In our study, we noted a positive correlation between bilaterality of ocular affection and the presence of arthralgia, the presence of vitritis and positive pathergy, anterior uveitis and arthralgia, retinal vasculitis and positive pathergy, retinal vasculitis and increasing age, GIT symptoms and the development of glaucoma and cataract (this specific correlation may be attributed to complications of prolonged use of corticosteroids), and finally retinal detachment and positive pathergy. All these correlations—except the last three—were close to being statistically significant. Whether immunologic variants or HLA subtypes of the disease exist that could be responsible for this “symptom pairing” needs to be further investigated. HLA subtypes of the disease may also contribute to the type of systemic involvement, a point which needs further study and is somehow a limitation to our study.

Most vision-threatening conditions were of posterior segment origin and were largely inversely correlated with the presence of genital ulcers and systemic vasculitis.

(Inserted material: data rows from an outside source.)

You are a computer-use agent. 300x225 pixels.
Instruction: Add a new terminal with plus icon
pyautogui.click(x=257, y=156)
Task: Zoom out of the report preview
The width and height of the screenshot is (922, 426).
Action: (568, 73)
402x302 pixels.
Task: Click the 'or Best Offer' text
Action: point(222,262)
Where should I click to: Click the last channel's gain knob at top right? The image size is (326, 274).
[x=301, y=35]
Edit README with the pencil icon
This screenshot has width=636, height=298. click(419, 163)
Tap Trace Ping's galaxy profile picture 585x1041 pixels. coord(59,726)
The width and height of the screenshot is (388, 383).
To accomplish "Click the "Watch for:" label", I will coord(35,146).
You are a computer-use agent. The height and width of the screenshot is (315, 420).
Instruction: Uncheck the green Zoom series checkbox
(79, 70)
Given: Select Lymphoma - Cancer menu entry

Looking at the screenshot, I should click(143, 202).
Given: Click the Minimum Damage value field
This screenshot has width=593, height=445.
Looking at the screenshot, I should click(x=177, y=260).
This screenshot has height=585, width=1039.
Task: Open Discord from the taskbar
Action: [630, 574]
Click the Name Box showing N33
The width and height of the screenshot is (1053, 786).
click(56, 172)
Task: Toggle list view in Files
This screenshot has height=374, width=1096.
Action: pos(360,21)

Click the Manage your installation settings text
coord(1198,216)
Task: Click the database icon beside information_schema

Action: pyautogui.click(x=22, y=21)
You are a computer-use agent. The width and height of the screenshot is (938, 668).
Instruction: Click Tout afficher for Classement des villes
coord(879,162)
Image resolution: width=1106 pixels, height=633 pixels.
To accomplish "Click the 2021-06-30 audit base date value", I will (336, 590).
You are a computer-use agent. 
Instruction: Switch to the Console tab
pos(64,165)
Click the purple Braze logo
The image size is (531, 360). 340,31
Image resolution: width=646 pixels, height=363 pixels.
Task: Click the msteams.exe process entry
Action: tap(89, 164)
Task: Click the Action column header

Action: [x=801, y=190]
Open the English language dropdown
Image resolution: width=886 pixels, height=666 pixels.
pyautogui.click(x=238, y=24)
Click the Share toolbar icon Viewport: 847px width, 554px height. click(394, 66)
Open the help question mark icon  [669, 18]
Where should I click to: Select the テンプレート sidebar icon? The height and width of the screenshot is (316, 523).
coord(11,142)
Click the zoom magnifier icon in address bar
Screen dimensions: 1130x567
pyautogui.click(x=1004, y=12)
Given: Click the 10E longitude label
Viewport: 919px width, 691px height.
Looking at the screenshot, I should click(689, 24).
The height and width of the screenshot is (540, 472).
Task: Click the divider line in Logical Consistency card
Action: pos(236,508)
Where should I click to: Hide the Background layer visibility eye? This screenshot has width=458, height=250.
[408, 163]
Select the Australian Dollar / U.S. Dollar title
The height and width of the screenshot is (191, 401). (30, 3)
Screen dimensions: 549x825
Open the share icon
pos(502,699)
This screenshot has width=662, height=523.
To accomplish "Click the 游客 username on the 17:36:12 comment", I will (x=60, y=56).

This agrees with what another study reported, in which posterior segment lesions in Behcet’s disease are of a persistent nature and lead to significant visual loss [15]. However, this study did not shed any light on the strong negative correlation we reported between the severity of posterior segment affection and certain systemic features.

Behcet’s disease remains an immunologic mystery, a clinical and a therapeutic challenge to internists, immunologists, and ophthalmologists alike. The importance of long-term follow-up remains crucial in the prognosis of the disease. Potential benefits of long-term colchicine treatment were previously discussed and showed some promising results [16]. With further collaborative research and understanding of the disease and its patterns of organ affection and/or avoidance, we may reach new classifications which will help us better plan our treatment and follow-up regimens and even develop prophylactic options. We recommend that predictors for severity of ocular diseases mentioned in this study be implemented in the initial assessment for disease and its diagnostic criteria and eventually be taken into consideration when designing the treatment plan.

Conflicts of Interest

The authors report no conflicts of interest.